━━ RECORDS FOR THE TASK ━━
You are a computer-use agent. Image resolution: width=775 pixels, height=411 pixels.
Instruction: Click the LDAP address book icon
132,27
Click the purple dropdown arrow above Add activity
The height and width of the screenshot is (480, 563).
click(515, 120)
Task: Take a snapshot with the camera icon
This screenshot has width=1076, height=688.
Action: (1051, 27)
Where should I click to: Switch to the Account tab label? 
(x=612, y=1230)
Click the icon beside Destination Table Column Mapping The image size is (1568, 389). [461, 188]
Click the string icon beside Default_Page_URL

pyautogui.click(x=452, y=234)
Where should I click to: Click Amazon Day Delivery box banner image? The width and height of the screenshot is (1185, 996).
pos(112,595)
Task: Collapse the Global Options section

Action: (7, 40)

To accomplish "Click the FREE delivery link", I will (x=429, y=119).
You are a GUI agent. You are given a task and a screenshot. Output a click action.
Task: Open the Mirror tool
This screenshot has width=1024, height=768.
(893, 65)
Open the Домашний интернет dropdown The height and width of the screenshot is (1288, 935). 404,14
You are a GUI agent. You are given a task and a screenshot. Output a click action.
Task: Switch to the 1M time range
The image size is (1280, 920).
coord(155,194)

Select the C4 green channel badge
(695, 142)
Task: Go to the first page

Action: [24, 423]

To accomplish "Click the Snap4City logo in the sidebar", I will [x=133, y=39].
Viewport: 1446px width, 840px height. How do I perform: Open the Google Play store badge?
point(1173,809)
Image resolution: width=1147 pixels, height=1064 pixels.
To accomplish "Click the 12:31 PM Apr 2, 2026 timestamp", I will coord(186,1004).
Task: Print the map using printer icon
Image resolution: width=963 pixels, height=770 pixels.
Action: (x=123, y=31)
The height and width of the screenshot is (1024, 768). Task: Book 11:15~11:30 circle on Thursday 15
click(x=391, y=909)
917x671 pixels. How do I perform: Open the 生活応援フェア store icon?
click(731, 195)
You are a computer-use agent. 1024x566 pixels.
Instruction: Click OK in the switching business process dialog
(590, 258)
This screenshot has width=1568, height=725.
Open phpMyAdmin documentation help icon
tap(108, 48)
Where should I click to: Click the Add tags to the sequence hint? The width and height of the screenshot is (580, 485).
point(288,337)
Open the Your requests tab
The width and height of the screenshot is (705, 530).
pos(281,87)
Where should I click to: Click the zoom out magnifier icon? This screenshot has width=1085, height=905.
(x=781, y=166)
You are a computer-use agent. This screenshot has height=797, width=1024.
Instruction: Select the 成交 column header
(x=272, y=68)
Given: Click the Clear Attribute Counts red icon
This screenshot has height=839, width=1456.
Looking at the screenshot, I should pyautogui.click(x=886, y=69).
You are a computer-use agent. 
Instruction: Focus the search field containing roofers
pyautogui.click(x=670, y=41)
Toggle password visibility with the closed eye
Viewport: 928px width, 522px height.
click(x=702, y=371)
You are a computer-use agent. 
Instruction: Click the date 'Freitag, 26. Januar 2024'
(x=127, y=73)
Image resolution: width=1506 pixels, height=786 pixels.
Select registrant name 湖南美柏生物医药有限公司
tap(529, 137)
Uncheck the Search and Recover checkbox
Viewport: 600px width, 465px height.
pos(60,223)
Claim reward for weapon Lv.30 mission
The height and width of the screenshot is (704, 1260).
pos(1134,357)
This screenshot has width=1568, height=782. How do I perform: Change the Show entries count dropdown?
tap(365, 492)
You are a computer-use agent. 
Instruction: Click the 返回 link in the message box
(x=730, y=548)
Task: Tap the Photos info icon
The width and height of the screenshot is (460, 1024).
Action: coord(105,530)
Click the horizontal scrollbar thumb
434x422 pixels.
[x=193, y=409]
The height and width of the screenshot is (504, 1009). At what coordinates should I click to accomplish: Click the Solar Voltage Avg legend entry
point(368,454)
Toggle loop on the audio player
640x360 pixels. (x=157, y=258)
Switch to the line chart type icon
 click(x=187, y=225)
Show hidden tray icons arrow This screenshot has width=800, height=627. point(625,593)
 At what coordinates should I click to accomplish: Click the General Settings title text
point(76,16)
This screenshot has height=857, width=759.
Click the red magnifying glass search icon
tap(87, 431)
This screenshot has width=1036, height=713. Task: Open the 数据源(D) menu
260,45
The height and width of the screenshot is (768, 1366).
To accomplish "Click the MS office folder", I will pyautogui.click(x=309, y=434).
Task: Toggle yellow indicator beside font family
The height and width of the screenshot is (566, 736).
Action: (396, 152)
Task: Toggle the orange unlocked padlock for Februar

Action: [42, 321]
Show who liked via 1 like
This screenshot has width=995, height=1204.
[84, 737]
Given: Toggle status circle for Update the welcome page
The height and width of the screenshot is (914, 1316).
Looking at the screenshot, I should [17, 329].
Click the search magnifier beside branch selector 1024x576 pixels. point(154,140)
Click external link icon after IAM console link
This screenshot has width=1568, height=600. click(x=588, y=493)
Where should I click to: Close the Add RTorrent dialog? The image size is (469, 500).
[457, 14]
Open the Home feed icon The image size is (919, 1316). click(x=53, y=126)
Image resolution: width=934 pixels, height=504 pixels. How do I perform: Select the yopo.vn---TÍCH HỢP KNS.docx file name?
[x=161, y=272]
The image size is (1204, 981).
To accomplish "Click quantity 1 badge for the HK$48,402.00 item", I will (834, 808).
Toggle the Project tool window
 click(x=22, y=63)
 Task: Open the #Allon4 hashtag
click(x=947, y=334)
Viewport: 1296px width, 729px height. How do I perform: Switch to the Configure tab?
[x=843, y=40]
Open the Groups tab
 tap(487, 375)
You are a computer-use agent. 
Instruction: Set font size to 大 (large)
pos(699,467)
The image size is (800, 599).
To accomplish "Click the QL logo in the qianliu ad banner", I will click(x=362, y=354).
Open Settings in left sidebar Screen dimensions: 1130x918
━━━
**TASK REQUIREMENTS:** Search the records for the string "will" and report each line that has it.

**RESULT OF THIS EXERCISE:**
To accomplish "Click the FREE delivery link", I will (x=429, y=119).
To accomplish "Click the Snap4City logo in the sidebar", I will [x=133, y=39].
To accomplish "Click the 12:31 PM Apr 2, 2026 timestamp", I will coord(186,1004).
To accomplish "Click the MS office folder", I will pyautogui.click(x=309, y=434).
To accomplish "Click quantity 1 badge for the HK$48,402.00 item", I will (834, 808).
To accomplish "Click the QL logo in the qianliu ad banner", I will click(x=362, y=354).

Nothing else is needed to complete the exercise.